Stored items
= = = =
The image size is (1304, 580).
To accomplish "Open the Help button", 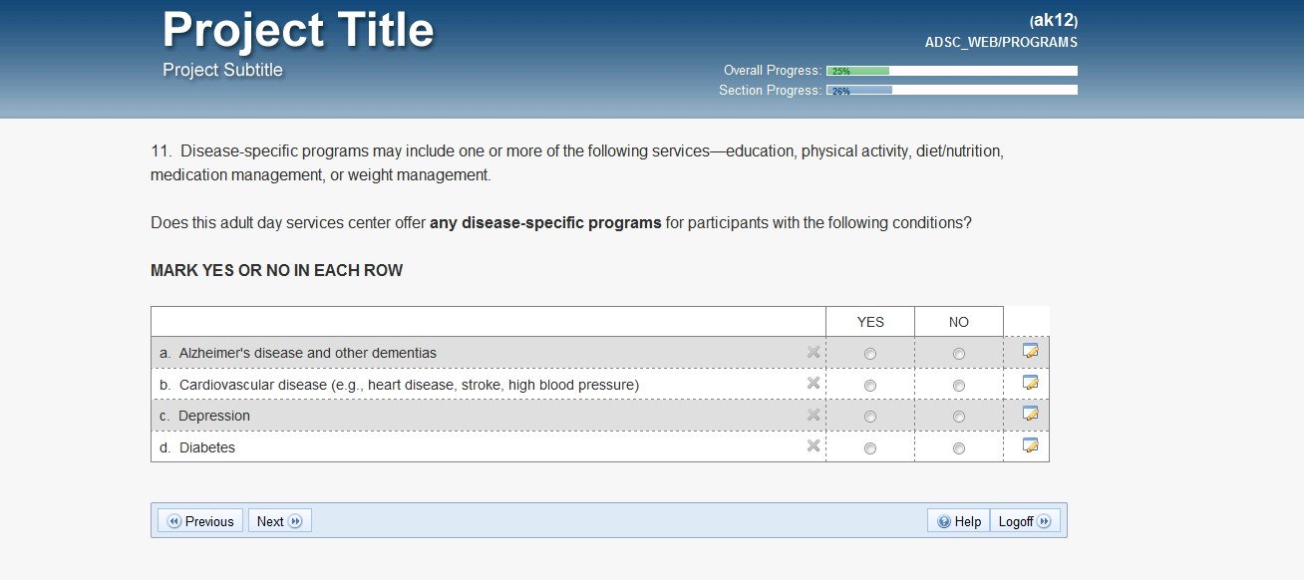I will tap(958, 521).
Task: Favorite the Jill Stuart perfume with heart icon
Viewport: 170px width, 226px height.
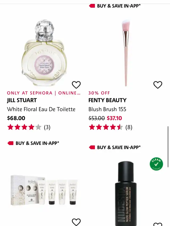Action: click(76, 85)
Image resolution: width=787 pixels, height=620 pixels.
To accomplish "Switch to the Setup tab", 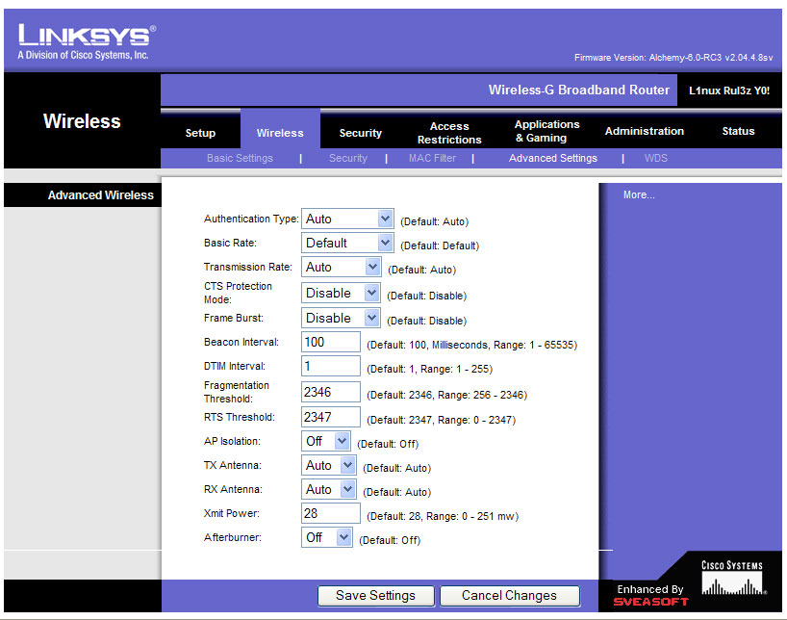I will coord(200,133).
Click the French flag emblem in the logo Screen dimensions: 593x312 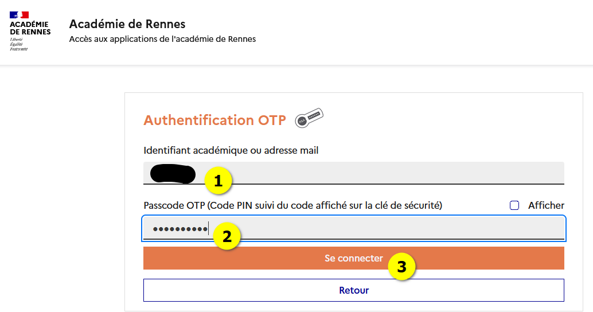tap(19, 14)
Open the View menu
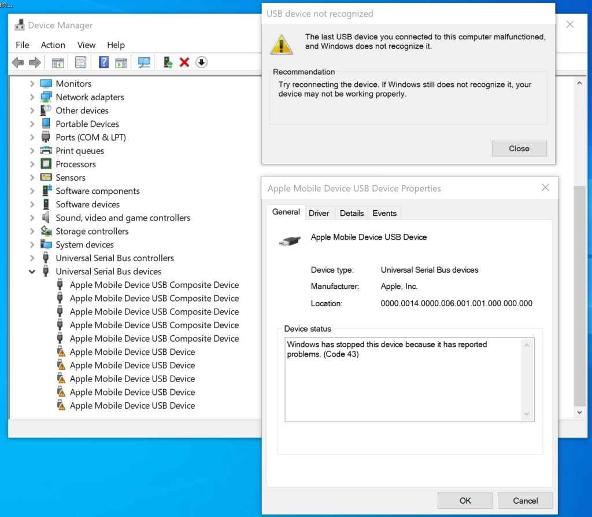This screenshot has width=592, height=517. point(86,45)
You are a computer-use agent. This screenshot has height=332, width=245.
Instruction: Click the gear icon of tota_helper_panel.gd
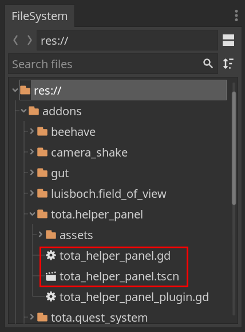tap(51, 255)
= = = =
- TASK BRIEF: Word-for-word restatement: every line from the one with "Open the View menu" through the final line of the data, both ends included, pictures excluded.

- ANSWER SECTION:
Open the View menu
This screenshot has width=592, height=517. point(86,45)
You are a computer-use agent. This screenshot has height=332, width=245.
Instruction: Click the gear icon of tota_helper_panel.gd
tap(51, 255)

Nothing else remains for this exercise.